Cancer cases in the country are likely to jump from 1.39 million in 2020 to 1.57 million, or 12.9 percent, in 2025, according to a recent report released by the Indian Council of Medical Research.

The report was based on information collated from 28 population-based and 58 hospital-based cancer registries across the country. It states that nearly 370,000 cancer cases this year alone will be caused by tobacco consumption, including cancer of the lip, tongue, mouth, pharynx, esophagus, larynx, lungs and  bladder.

While India is reported to have a very high level of tobacco use in both smokeless and smoking forms, it also has measures in place to help curb use, according to the World Health Organization.

“The MPOWER measure that India is implementing at the highest level of achievement is conducting national mass-media campaigns to warn people about the dangers of tobacco use,” the WHO report states. MPOWER is the organization’s tobacco-free initiative.

 

Still the numbers continue to rise.

The study found that East Khasi Hills in the northeastern state of Meghalaya had the highest relative proportion of cancers associated with the use of tobacco — 70.4 percent in males and 46.5 percent in females.  Among men, lung cancer was most common in eastern India, while cancer of the mouth was highest in the central part of the country.

In women, mouth cancer was high in central states, while esophageal cancer was common in northern India.

“Nearly half of the cancers in men are tobacco-related,” said Dr. Pankaj Chaturvedi, head and neck cancer surgeon at Tata Memorial Centre hospital in Mumbai, India’s largest cancer center.

Chaturvedi, one of the most prominent anti-tobacco crusaders in the country, said, “The government has initiated many measures over the past several years, including pictorial warnings on cigarette packets, display of warnings in films and television serials, advertisements in cinemas, starting a quit-line for people who want to fight the habit, and most recently banning e-cigarettes. All of these measures tackle the demand side. But what is being ignored is the supply side of the massive tobacco industry.”

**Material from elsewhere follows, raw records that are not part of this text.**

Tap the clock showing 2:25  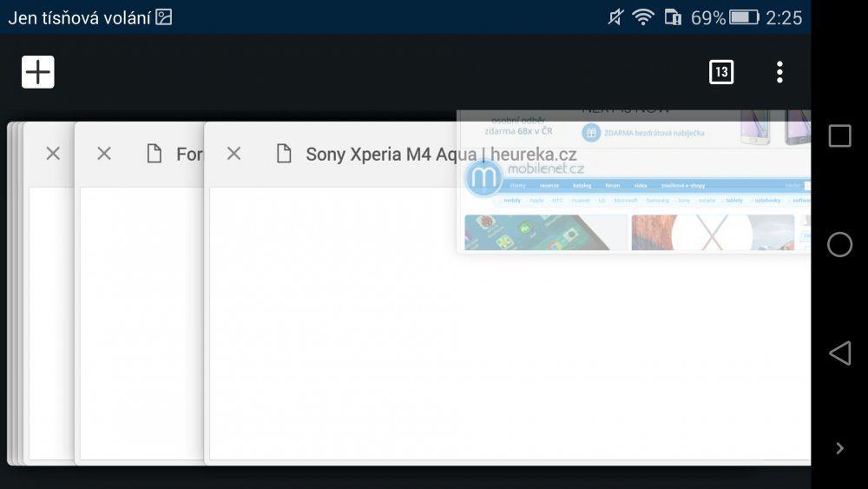(x=784, y=17)
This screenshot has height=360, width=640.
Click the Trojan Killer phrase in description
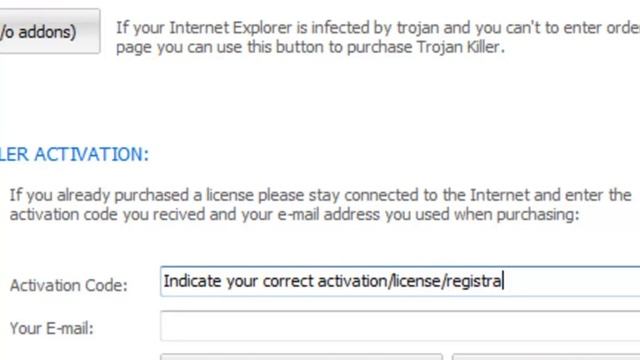[x=458, y=47]
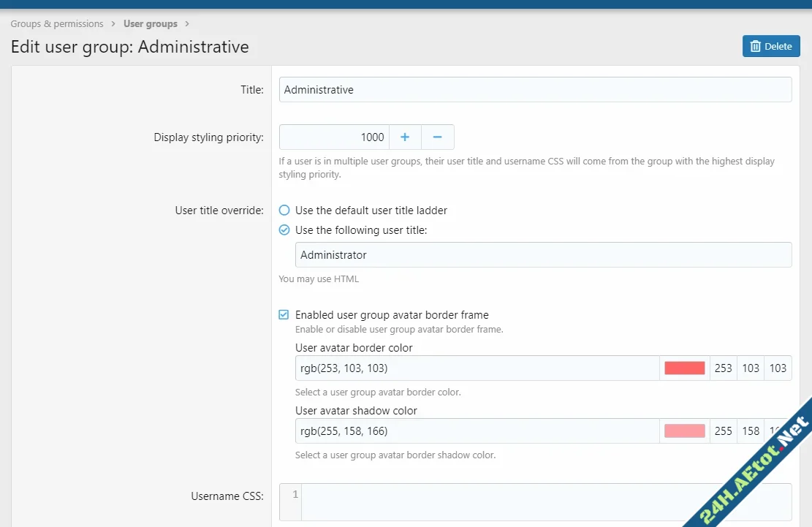The height and width of the screenshot is (527, 812).
Task: Click the shadow color green value 158
Action: point(751,431)
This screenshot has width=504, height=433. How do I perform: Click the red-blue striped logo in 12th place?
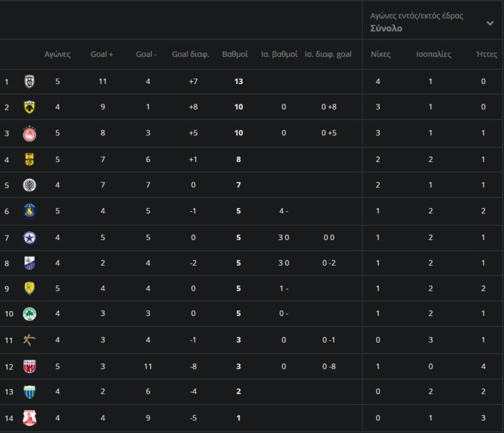(30, 366)
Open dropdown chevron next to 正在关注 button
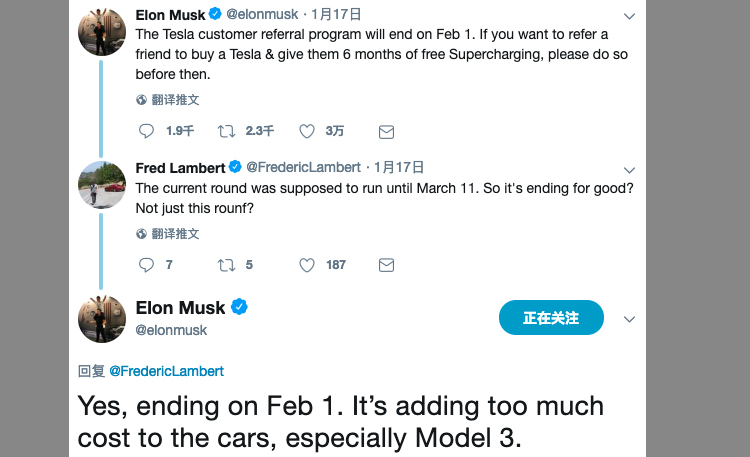The image size is (750, 457). pos(629,319)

A 2019 study by Thought Arbitrage, an independent think tank,  and ASSOCHAM, an organization affiliated with chambers of commerce, said nearly 45.7 million people in India depend on the tobacco sector for their livelihood. This includes 6 million farmers; 20 million farm laborers; 4 million leaf-pluckers; 8.5 million working in processing, manufacturing and exports; and 7.2 million workings in retailing and trading.

“There is enough data that India is a leading tobacco exporter with exports of leaf tobacco and tobacco products contributing around INR 6,000 crore ($808 million) annually in terms of foreign exchange to the government,” the study said.  “Of the total net exports, the un-manufactured tobacco has a significant share amounting to INR 4,173 crore ($562 million). The rest includes tobacco products such as cigars, cheroots, cigarillos and cigarettes.”

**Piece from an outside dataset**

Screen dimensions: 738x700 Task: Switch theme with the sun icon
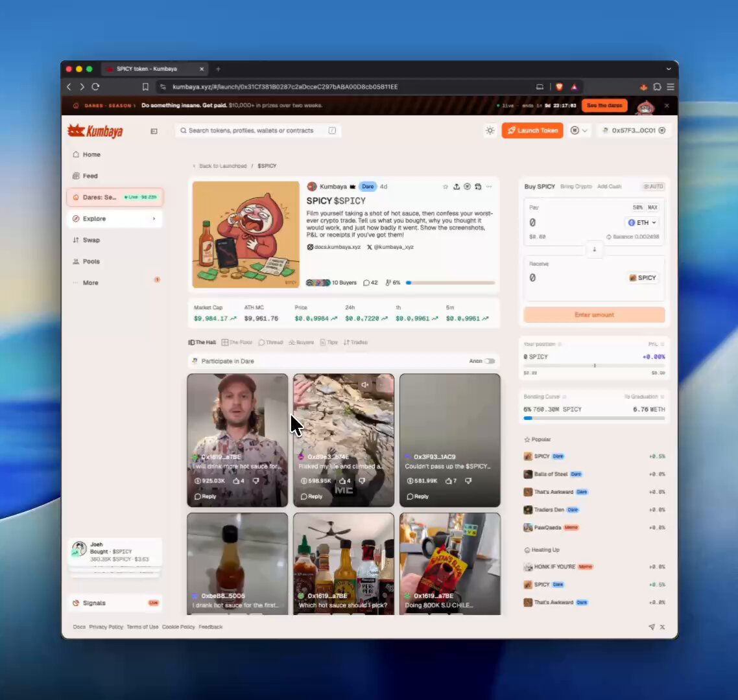pyautogui.click(x=490, y=130)
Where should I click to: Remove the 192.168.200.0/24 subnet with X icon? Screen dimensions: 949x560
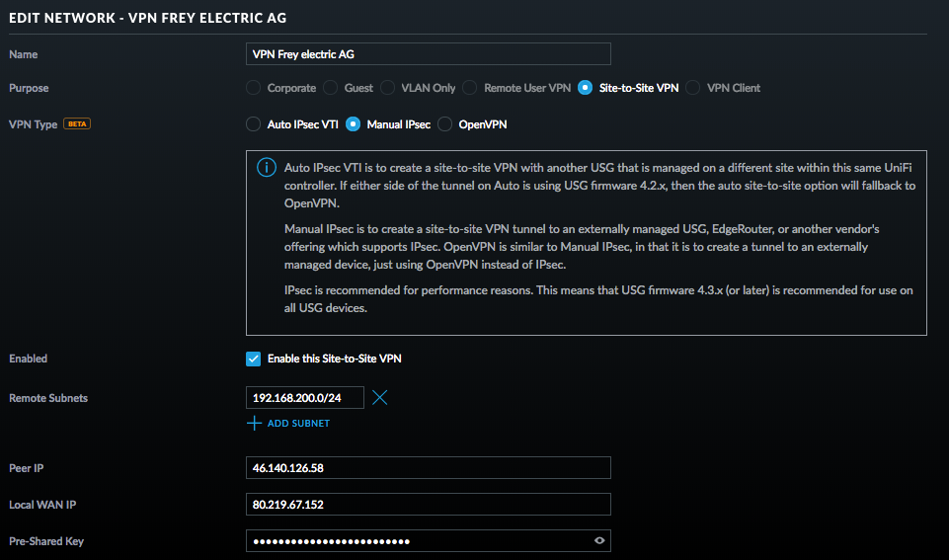(379, 398)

The report also said India produces tobaccos of different grades and types for various users, providing a one-stop-shop for different styles, qualities and price ranges. Flue-Cured Virginia tobacco is the main exportable tobacco produced in India, with around 70 percent of that crop being exported.

“India has a 5 percent value share of the $12 billion global tobacco leaf export trade.  The diversity of Indian tobacco has enabled the country to export tobacco to over 100 countries across the globe,” the study said.

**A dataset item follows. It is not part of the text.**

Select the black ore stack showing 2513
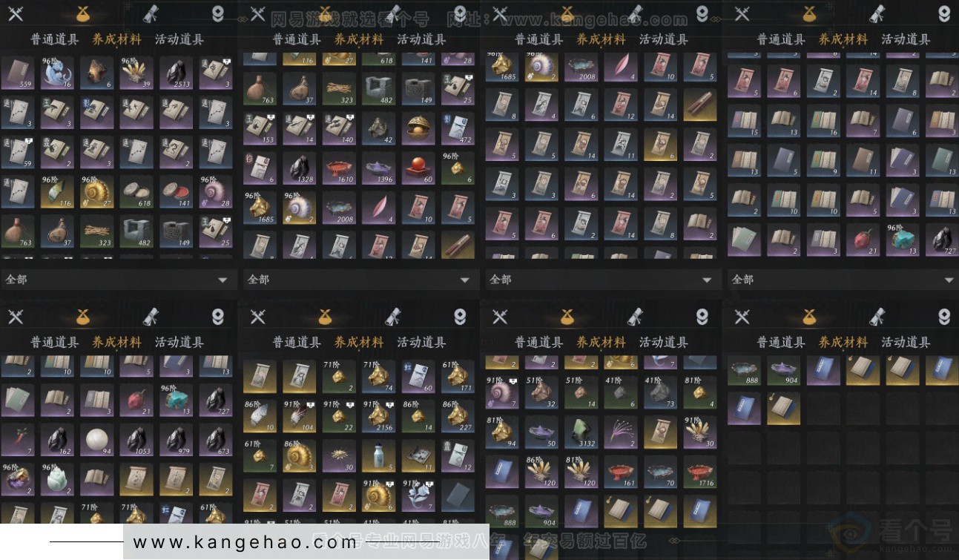The image size is (959, 560). tap(177, 73)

“To deal with this supply of tobacco, the Indian government has to show commitment by stopping tobacco cultivation and offering alternative crops and income sources to the farmers and other workers deeply rooted in the industry,” said Chaturvedi. “The government should also withdraw its share from the country’s leading cigarette company. Controlling tobacco is the responsibility of multiple ministries such as Home, Health, Education, Labor, Finance, Women and Child, Agriculture, Environment, Commerce and Industry, etc., and it has been a challenge to get them all on the same table. It is crucial for these ministries to work together.”

The Global Adult Tobacco Survey shows that consumption of tobacco in India dropped from 34 percent to 28 percent between 2010 and 2016. However, experts said the growth in population during that period has not been accounted for.

“The recent projections made by the Indian Council of Medical Research are alarming,” said Dr. A C Kataki, director of the Dr. B Borooah Cancer Institute in Guwahati, in the northeastern state of Assam. “The government has to give a strong push to tobacco control if it intends to reduce the cancer burden in the country. It is also the responsibility of the society and citizens to demand such laws and ensure that they are stringently implemented.”

Experts said that the smokeless form of tobacco is more common in rural India.

“The raw, chewable form of tobacco is easily available and culturally accepted in rural India,” said Rajashree Kadam, vice-president of the nonprofit Salaam Bombay Foundation that works in this sector. “There is little awareness of its harmful effects.

“Tobacco companies typically target youth with surrogate advertisements. Their lobby is very strong in the country and it is time the government stands up against it.”